[Collected data entries]

━━━━━━━━━━━━━━━━━━━━━━━━━━━━━━

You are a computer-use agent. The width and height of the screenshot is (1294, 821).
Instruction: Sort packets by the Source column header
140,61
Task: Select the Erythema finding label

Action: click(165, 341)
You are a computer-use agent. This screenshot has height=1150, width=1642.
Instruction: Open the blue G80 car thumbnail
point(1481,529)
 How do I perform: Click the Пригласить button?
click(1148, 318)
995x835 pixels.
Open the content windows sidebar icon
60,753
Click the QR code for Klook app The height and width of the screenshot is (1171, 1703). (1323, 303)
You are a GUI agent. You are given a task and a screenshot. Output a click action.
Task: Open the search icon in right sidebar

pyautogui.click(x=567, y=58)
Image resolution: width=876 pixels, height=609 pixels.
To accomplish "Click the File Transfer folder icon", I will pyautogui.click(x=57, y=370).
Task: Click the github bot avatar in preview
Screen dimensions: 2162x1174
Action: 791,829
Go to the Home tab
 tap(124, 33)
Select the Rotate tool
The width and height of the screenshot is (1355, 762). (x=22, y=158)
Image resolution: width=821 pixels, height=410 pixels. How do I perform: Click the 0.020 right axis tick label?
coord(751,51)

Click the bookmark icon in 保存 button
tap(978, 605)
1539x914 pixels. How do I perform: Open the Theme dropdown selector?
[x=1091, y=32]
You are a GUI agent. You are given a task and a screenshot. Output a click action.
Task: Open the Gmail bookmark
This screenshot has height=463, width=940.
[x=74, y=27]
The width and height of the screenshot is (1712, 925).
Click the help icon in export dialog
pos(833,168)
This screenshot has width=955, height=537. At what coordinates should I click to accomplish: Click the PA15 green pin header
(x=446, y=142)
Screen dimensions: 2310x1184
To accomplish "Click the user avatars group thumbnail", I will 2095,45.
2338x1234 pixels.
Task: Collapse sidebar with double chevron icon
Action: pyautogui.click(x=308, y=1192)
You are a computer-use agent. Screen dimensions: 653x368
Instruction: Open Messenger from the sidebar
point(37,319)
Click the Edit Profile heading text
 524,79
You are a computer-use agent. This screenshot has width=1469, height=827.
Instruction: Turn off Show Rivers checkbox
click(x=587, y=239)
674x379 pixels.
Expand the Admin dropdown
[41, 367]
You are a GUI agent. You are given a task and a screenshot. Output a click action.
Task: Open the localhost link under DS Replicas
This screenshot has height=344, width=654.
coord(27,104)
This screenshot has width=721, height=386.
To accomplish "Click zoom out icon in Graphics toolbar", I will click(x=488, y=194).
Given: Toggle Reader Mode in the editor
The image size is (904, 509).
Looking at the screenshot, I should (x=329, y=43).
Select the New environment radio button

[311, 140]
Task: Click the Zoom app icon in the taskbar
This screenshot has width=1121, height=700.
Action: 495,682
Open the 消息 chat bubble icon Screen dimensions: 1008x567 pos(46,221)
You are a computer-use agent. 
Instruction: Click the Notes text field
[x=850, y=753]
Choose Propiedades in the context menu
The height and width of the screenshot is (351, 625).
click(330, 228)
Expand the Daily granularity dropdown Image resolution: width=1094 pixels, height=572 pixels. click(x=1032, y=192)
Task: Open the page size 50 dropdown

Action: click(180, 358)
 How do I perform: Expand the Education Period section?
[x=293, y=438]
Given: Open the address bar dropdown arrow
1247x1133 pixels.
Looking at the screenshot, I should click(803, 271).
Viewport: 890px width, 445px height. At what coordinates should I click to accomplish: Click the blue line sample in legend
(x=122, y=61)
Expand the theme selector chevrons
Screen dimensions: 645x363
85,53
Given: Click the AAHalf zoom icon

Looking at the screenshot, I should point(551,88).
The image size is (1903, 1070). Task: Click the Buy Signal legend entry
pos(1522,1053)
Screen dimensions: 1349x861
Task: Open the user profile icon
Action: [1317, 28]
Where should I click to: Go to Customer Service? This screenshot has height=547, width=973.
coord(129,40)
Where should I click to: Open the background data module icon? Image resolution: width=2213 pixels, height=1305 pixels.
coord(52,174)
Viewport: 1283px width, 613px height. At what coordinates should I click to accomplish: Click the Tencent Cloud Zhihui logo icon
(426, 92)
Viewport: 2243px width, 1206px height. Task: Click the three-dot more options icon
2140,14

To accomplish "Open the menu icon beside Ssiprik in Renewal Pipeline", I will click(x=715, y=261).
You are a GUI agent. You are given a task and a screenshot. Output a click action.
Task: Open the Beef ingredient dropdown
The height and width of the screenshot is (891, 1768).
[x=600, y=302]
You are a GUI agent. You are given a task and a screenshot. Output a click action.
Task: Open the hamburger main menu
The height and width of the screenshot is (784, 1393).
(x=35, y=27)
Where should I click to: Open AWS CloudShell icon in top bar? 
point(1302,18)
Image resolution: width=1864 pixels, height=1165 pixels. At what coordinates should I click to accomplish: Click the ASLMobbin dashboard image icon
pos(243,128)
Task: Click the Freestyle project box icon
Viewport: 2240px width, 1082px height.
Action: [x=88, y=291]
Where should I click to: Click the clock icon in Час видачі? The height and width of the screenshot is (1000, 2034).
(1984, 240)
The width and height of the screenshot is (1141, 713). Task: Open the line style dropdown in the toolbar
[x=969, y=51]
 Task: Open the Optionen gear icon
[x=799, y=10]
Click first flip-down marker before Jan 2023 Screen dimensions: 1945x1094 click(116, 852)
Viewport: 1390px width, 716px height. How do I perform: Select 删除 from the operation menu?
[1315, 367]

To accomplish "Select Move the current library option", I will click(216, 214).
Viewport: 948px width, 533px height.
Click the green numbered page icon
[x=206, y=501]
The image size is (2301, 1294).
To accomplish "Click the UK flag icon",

━━━━━━━━━━━━━━━━━━━━━━━━━━━━━━

▶ Task item: Set down, from the entries above, exactly the lines from the one with "Task: Click the github bot avatar in preview" up to and including the one with "Task: Click the Zoom app icon in the taskbar", and no other lines.

▶ Task answer:
Task: Click the github bot avatar in preview
Screen dimensions: 2162x1174
Action: 791,829
Go to the Home tab
 tap(124, 33)
Select the Rotate tool
The width and height of the screenshot is (1355, 762). (x=22, y=158)
Image resolution: width=821 pixels, height=410 pixels. How do I perform: Click the 0.020 right axis tick label?
coord(751,51)

Click the bookmark icon in 保存 button
tap(978, 605)
1539x914 pixels. How do I perform: Open the Theme dropdown selector?
[x=1091, y=32]
You are a GUI agent. You are given a task and a screenshot. Output a click action.
Task: Open the Gmail bookmark
This screenshot has height=463, width=940.
[x=74, y=27]
The width and height of the screenshot is (1712, 925).
Click the help icon in export dialog
pos(833,168)
This screenshot has width=955, height=537. At what coordinates should I click to accomplish: Click the PA15 green pin header
(x=446, y=142)
Screen dimensions: 2310x1184
To accomplish "Click the user avatars group thumbnail", I will 2095,45.
2338x1234 pixels.
Task: Collapse sidebar with double chevron icon
Action: pyautogui.click(x=308, y=1192)
You are a computer-use agent. Screen dimensions: 653x368
Instruction: Open Messenger from the sidebar
point(37,319)
Click the Edit Profile heading text
 524,79
You are a computer-use agent. This screenshot has width=1469, height=827.
Instruction: Turn off Show Rivers checkbox
click(x=587, y=239)
674x379 pixels.
Expand the Admin dropdown
[41, 367]
You are a GUI agent. You are given a task and a screenshot. Output a click action.
Task: Open the localhost link under DS Replicas
This screenshot has height=344, width=654.
coord(27,104)
This screenshot has width=721, height=386.
To accomplish "Click zoom out icon in Graphics toolbar", I will click(x=488, y=194).
Given: Toggle Reader Mode in the editor
The image size is (904, 509).
Looking at the screenshot, I should (x=329, y=43).
Select the New environment radio button

[311, 140]
Task: Click the Zoom app icon in the taskbar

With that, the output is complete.